Thursday, January 28, 2016

First Plum Blossom

While folks in Washington DC are shoveling snow off their cars, I stepped out onto my deck in San Francisco and saw my first plum blossom. Such a tiny, fragile wisp of pink flower, but so much power in its whisper: “The earth shall bloom again.” It will soon be followed by others awakening from their short winter’s nap until the branches are filled with a riot of color that lifts the heart and inspires poetry. Compared to Washington or New York or Boston, San Francisco’s winter passes in a wink of an eye, marked by a few deciduous trees amongst the ever-green eucalyptus, Monterey pines and cypresses, heavy (we hope) rainfall, wearing sweaters to work and considering the ski trip to the mountains. Already in January, the magnolia trees say, “Enough. Here’s a few blossoms to announce Spring,” followed by the plums in February and the cherries in March. Then come the Spring winds and the wildflowers in the Marin hills, each with their own pleasure and delight.

Such comfort in the reliable return of these natural cycles. Never in my lifetime has the plum refused to blossom or the wisteria remained bare. Precisely when it all happens and how much rain and what the daily temperature is enough variety to keep us interested and wondering, but the big cycles never fail to come through.

In his excellent book Family Matters, Robert Evans puts his finger on the zeitgeist of our times with a formula:

High predictability = Low anxiety.

            Low predictability = High anxiety.

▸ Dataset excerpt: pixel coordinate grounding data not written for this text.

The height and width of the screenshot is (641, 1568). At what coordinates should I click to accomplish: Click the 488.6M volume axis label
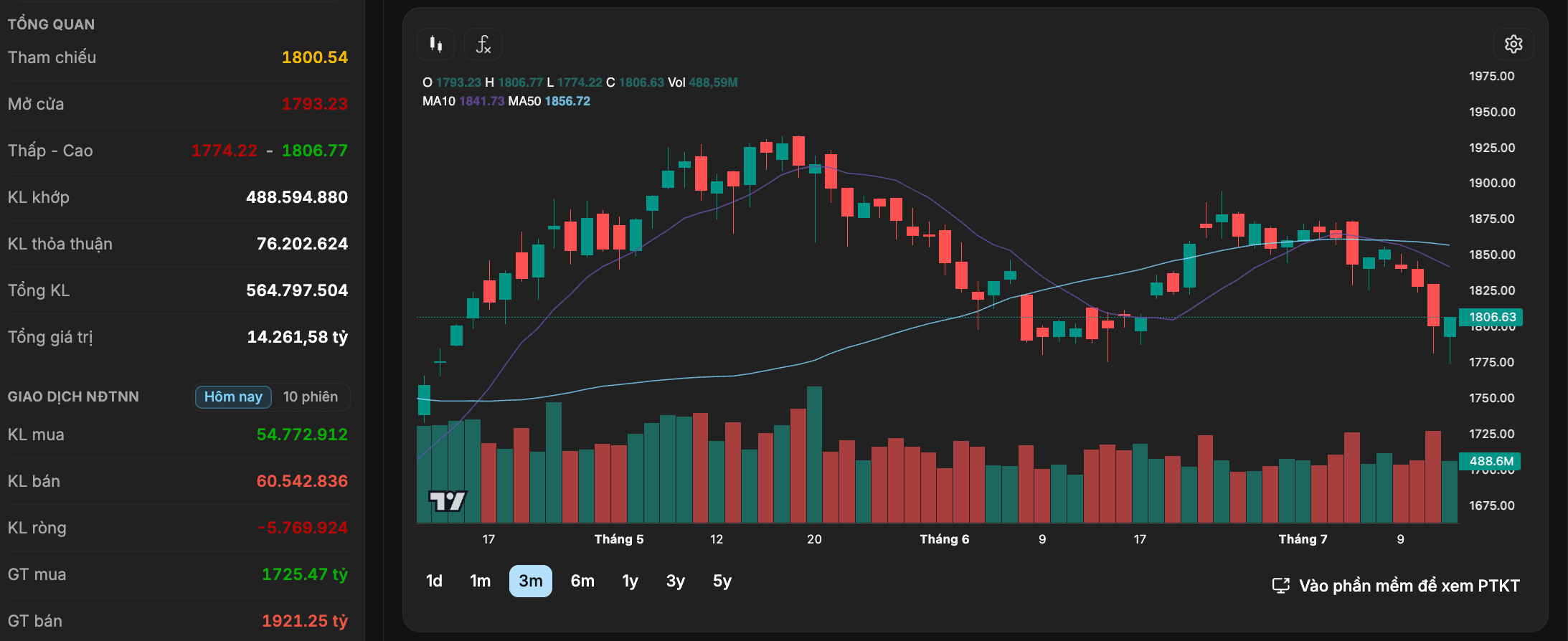[1491, 461]
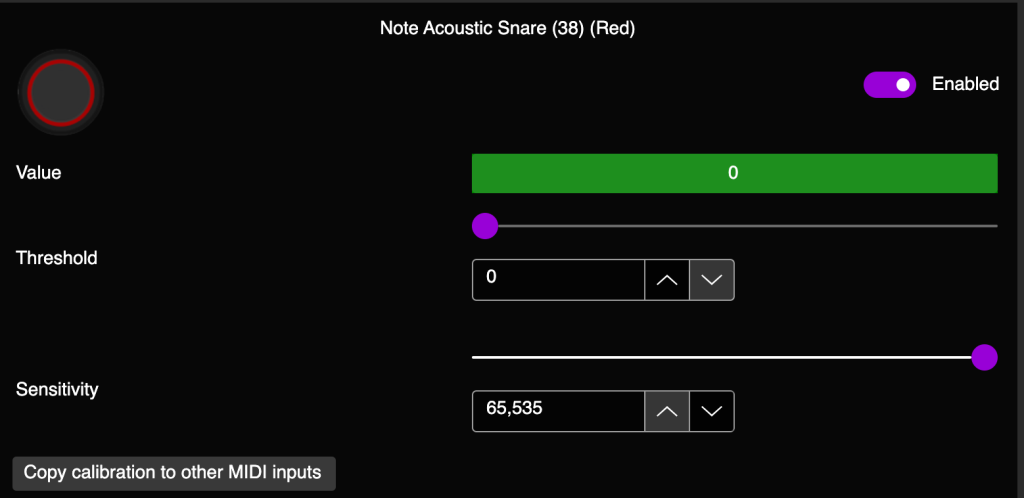The height and width of the screenshot is (498, 1024).
Task: Disable the Enabled toggle switch
Action: click(889, 85)
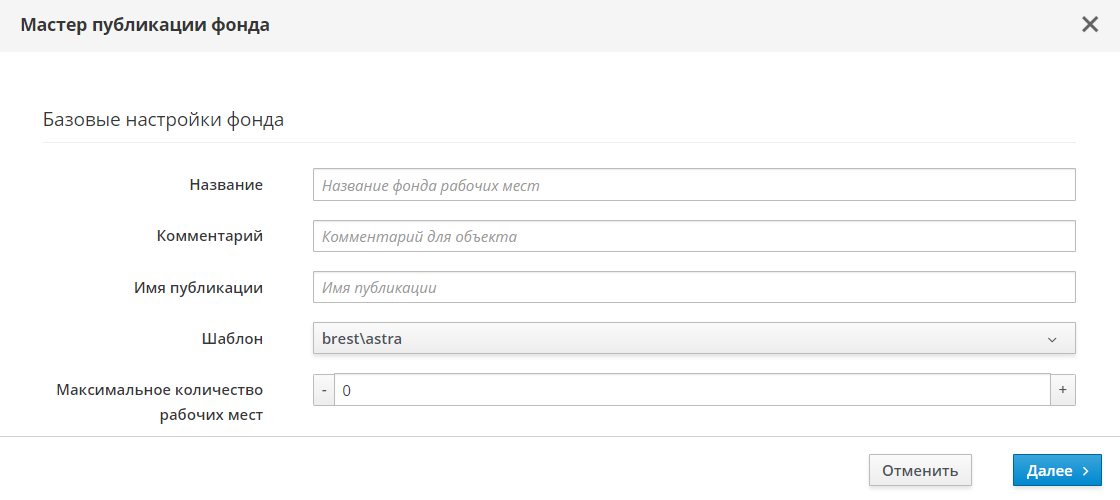Click into the Комментарий для объекта field

pyautogui.click(x=694, y=237)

He talks about it in terms of schools and parent’s anxiety about their children. Will they get into a good college/high/school/elementary school/ preschool with increasing competition? Will there be jobs for them? Will there be jobs for us adults? What about climate change? When parents send outraged e-mails to teachers, it can be a sign of that anxiety at work. By contrast, if a kid grows up in a fishing village where most everyone turns out to fish for a living when they grow up, they’re pretty relaxed about the kids’ grades in math.

When things are changing around us at a tempo never before experienced in a few hundred thousand years of human evolution, with no sense that we can count on anything we hold dear to continue—be it the Constitution, Social Security, our jobs or the glaciers—it creates ongoing stress and anxiety, conditions crippling to human health and happiness. We’re in a constant state of flight or freeze or flight, hunkered down in our brain stem and unable to access the glories of the neo-cortex or the open heart. We cling to false certainties, grope for the illusion of fundamentalist truths, allow ourselves to stop thinking and throw ourselves at the mercy of power-hungry pundits who don’t care to be bothered by facts and aim straight for our fear. It’s not a happy situation.

But the tiny plum blossom on my tree sings to me to cast such fears aside. Align myself with nature’s way of rest and rejuvenation, slow down and step away from the manic screams of distracting screens (except to write this blog).

Friends, Spring is on its way. Even if covered with three feet of snow.